The party is increasingly attacked by the opposition for its lack of commitment to the consolidation of fundamental freedoms and for its reluctance to reform the country’s legal system, largely copied from the Somali model at the country’s independence and slightly transformed since.

The main opposition to Kulmiye is undoubtedly Waddani (*), a populist party that has been emerging in recent years. The party is a big tent for opponents of the government.

Economically, it is much more to the left: it defends the establishment of a universal healthcare system and wants to almost double the resources dedicated to education. It defends public investment as a way to revive economic growth. Institutionally, the party describes itself as the spokesperson for minorities and fundamental freedoms. For example, it made the inclusion of women in society a watchword of its manifesto, defending for instance a quorum of 30% of women in Parliament. The party also supports greater decentralisation.

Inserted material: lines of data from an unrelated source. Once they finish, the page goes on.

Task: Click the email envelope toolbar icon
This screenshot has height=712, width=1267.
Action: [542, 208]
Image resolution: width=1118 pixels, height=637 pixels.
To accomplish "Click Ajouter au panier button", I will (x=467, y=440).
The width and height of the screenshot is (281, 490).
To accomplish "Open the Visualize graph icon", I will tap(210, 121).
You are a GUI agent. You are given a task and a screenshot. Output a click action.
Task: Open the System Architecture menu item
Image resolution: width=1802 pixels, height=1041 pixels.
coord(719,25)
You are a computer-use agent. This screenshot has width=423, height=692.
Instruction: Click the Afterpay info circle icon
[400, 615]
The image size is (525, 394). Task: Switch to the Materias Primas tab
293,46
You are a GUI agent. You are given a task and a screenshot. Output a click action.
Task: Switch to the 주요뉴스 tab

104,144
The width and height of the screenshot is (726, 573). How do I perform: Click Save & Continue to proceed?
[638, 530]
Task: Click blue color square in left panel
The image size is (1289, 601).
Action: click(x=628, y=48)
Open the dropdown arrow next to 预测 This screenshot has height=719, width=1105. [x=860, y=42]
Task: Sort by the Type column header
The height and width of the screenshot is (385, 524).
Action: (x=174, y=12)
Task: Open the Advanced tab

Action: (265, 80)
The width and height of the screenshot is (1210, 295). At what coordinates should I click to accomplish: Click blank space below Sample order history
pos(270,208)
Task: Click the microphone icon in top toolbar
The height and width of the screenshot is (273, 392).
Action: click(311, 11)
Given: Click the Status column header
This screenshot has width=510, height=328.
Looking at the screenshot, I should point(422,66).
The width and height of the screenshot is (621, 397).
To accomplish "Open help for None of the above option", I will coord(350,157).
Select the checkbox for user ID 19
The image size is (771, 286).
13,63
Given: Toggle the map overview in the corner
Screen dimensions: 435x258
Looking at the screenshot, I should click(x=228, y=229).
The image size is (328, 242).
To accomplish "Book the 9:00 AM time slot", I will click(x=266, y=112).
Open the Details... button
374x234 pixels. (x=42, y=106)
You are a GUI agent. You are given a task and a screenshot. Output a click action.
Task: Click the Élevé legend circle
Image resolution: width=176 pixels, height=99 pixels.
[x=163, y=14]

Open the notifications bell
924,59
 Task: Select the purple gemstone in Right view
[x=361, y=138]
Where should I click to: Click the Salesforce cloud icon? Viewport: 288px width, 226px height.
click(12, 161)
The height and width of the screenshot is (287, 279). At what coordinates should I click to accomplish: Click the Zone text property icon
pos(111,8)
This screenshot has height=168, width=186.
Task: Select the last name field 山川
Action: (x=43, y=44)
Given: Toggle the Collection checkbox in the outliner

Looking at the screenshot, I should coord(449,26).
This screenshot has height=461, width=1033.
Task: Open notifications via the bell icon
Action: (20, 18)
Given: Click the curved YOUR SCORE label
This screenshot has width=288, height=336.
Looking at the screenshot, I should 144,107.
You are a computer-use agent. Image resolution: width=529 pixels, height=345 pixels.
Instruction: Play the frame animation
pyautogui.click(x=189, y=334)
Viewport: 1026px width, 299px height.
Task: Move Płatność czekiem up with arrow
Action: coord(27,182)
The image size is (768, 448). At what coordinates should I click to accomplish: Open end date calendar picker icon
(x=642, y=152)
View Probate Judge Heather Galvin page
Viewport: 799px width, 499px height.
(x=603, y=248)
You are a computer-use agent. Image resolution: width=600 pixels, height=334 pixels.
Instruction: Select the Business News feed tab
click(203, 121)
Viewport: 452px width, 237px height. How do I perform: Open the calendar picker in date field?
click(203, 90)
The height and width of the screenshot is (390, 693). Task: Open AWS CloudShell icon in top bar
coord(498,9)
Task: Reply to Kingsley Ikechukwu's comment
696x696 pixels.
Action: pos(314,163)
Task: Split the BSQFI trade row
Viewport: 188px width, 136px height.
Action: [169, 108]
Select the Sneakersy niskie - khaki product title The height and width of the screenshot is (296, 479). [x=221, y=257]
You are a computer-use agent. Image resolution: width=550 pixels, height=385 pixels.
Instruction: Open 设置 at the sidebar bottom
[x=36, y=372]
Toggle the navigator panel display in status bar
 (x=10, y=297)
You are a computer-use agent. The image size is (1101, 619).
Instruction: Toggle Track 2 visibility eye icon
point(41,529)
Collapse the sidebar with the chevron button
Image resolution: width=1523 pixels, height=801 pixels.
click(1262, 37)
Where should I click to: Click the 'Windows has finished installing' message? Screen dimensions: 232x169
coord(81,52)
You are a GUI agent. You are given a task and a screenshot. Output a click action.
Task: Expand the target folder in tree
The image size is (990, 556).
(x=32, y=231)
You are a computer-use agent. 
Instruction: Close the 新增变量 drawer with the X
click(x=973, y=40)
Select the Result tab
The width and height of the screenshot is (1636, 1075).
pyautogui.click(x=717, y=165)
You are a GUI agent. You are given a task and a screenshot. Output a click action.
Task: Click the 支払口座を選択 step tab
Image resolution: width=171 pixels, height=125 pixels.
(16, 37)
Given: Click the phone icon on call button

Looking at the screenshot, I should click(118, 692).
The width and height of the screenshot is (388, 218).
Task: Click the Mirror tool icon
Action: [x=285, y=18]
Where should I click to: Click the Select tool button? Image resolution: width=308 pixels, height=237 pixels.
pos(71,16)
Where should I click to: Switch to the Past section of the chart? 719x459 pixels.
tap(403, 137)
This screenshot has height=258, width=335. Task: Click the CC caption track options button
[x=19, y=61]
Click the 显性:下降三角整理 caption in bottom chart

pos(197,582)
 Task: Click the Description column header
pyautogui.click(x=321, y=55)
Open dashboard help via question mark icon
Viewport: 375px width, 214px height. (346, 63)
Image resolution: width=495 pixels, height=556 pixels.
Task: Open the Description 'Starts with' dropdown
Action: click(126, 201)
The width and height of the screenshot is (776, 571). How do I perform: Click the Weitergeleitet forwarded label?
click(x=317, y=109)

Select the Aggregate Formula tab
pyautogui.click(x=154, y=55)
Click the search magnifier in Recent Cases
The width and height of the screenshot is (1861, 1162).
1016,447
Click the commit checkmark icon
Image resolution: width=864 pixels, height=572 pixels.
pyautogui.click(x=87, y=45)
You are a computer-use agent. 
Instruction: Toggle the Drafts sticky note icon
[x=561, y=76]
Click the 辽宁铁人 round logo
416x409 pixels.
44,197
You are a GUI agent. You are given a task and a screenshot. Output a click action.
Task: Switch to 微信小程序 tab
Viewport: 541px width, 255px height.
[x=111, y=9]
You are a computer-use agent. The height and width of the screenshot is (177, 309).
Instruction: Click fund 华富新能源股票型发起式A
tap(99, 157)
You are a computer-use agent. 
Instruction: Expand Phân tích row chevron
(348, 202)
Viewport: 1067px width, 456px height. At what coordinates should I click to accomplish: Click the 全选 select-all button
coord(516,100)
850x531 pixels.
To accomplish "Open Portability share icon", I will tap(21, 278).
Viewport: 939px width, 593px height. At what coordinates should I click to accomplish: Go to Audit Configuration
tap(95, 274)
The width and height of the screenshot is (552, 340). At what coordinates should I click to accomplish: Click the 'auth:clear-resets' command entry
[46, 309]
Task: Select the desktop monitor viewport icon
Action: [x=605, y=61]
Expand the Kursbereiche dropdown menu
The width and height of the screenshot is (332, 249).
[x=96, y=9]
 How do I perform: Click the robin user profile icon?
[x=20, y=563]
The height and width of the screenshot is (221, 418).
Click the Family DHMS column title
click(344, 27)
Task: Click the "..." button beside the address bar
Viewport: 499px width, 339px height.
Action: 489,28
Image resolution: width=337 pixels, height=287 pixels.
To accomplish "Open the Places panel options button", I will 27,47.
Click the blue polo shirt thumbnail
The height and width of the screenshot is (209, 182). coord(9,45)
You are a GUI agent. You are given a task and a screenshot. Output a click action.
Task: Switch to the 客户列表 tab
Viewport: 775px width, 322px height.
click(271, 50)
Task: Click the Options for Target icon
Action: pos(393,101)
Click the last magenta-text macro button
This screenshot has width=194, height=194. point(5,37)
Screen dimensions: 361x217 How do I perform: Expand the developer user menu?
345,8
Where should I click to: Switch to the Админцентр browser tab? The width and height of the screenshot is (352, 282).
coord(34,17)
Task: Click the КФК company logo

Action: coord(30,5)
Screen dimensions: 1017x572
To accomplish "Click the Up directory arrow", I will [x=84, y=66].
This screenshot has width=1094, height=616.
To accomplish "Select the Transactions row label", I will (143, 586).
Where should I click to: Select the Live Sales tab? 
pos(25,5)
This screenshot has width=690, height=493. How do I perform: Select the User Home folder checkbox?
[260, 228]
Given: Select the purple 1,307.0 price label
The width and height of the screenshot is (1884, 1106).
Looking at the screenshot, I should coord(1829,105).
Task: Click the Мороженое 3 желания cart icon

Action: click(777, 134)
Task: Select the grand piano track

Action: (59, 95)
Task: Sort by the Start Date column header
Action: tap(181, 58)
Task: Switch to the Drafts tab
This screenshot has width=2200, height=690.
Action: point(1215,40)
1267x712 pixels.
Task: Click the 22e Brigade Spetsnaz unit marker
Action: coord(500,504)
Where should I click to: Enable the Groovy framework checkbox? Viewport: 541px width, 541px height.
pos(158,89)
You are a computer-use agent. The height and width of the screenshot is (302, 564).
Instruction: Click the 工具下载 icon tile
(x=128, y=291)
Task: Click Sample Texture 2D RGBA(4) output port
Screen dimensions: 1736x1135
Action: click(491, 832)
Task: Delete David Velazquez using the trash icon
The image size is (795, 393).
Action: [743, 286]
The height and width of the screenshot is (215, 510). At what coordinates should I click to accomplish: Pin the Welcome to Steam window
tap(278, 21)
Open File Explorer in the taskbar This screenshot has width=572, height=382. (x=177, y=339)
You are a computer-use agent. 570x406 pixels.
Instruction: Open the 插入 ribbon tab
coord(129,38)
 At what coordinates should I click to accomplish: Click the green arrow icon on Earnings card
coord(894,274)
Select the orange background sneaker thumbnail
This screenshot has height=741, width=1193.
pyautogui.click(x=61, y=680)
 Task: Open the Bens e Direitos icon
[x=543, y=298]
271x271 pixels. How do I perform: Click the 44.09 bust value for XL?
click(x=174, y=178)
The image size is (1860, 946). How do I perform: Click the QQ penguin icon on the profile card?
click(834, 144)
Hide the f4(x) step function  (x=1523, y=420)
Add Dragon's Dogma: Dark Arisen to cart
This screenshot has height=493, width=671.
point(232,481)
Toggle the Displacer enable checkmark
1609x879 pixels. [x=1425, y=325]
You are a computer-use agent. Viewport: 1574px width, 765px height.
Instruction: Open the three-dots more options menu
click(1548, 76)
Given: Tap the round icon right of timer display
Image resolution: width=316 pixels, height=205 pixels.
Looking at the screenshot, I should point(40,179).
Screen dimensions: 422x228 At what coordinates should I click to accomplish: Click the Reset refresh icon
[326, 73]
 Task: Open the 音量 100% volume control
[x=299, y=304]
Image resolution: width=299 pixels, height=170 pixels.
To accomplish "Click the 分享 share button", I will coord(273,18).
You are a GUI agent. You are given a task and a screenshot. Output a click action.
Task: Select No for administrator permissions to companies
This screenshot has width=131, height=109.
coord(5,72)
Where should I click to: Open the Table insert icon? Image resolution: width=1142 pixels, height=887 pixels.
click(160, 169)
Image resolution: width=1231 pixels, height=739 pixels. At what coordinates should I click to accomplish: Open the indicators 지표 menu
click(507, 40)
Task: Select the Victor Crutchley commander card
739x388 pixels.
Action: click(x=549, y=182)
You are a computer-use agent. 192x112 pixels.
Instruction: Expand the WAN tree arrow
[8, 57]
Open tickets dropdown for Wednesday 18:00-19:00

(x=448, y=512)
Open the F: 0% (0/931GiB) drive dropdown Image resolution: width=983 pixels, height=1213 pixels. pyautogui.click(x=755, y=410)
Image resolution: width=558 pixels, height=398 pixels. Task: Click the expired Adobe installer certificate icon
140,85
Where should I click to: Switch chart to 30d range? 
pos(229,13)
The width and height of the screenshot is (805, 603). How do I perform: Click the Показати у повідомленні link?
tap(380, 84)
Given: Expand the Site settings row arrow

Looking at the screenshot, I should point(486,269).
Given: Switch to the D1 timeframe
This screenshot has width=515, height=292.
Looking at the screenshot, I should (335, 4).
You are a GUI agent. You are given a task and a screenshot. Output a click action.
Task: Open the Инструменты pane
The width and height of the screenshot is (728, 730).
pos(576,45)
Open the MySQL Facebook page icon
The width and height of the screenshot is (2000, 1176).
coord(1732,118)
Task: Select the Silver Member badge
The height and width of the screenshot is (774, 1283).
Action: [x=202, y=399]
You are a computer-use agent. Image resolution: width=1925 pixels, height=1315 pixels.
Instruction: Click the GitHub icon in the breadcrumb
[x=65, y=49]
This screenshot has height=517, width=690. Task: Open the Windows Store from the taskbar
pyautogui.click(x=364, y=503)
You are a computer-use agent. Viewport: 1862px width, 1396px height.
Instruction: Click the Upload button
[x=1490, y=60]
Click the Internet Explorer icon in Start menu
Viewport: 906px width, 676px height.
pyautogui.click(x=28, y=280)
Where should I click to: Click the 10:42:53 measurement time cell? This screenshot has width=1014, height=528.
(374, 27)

Nonetheless, Waddani differs from classical left-wing movements in several ways. It largely claims the Islamic moral and cultural heritage, and intends to give it a more important place in the education system and in the establishment of laws. The party also defends an economic and diplomatic policy that is much more nationalist than Kulmiye, and promises to increase funding dedicated to the army.

The third party that is allowed to take part in the legislative election is the UCID (centre-left). The party, an observer member of the Socialist International, defends a traditional social democratic policy. However, it is unlikely that the party will play an important role in this election: it only won four per cent of the vote in the 2017 presidential election. It is even likely that it does not retain its national accreditation, for the benefit of a conservative movement.

Surprisingly, the debates bear little on the objective of international recognition of Somaliland’s independence. In fact, the country is de facto already recognised as such: the Somalilander government has established diplomatic and economic relations with many states, and the Somalian government no longer tries to impose its control on Somaliland. The few advantages that a legal recognition of the country’s sovereignty would provide, such as obtaining loans from the IMF, no longer justify in the eyes of the population the centrality of this issue.


The May 31 elections appear to be a turning point for Somaliland. If the elections are successful functionally, the country’s democracy will be largely consolidated, after fifteen years of electoral stammering. Conversely, a failure would put an end to the country’s chances of international recognition, at least in the short term.

More than Somaliland alone, these polls could be the first line of a new page in East African politics; the country’s two big neighbours, Ethiopia and Somalia, are expected to renew their legislatures too later this year, again after several postponements. A joint success of these three elections, although unlikely at the present time, could revitalise hopes for democratisation in the region, dried up by the difficulties of recent years.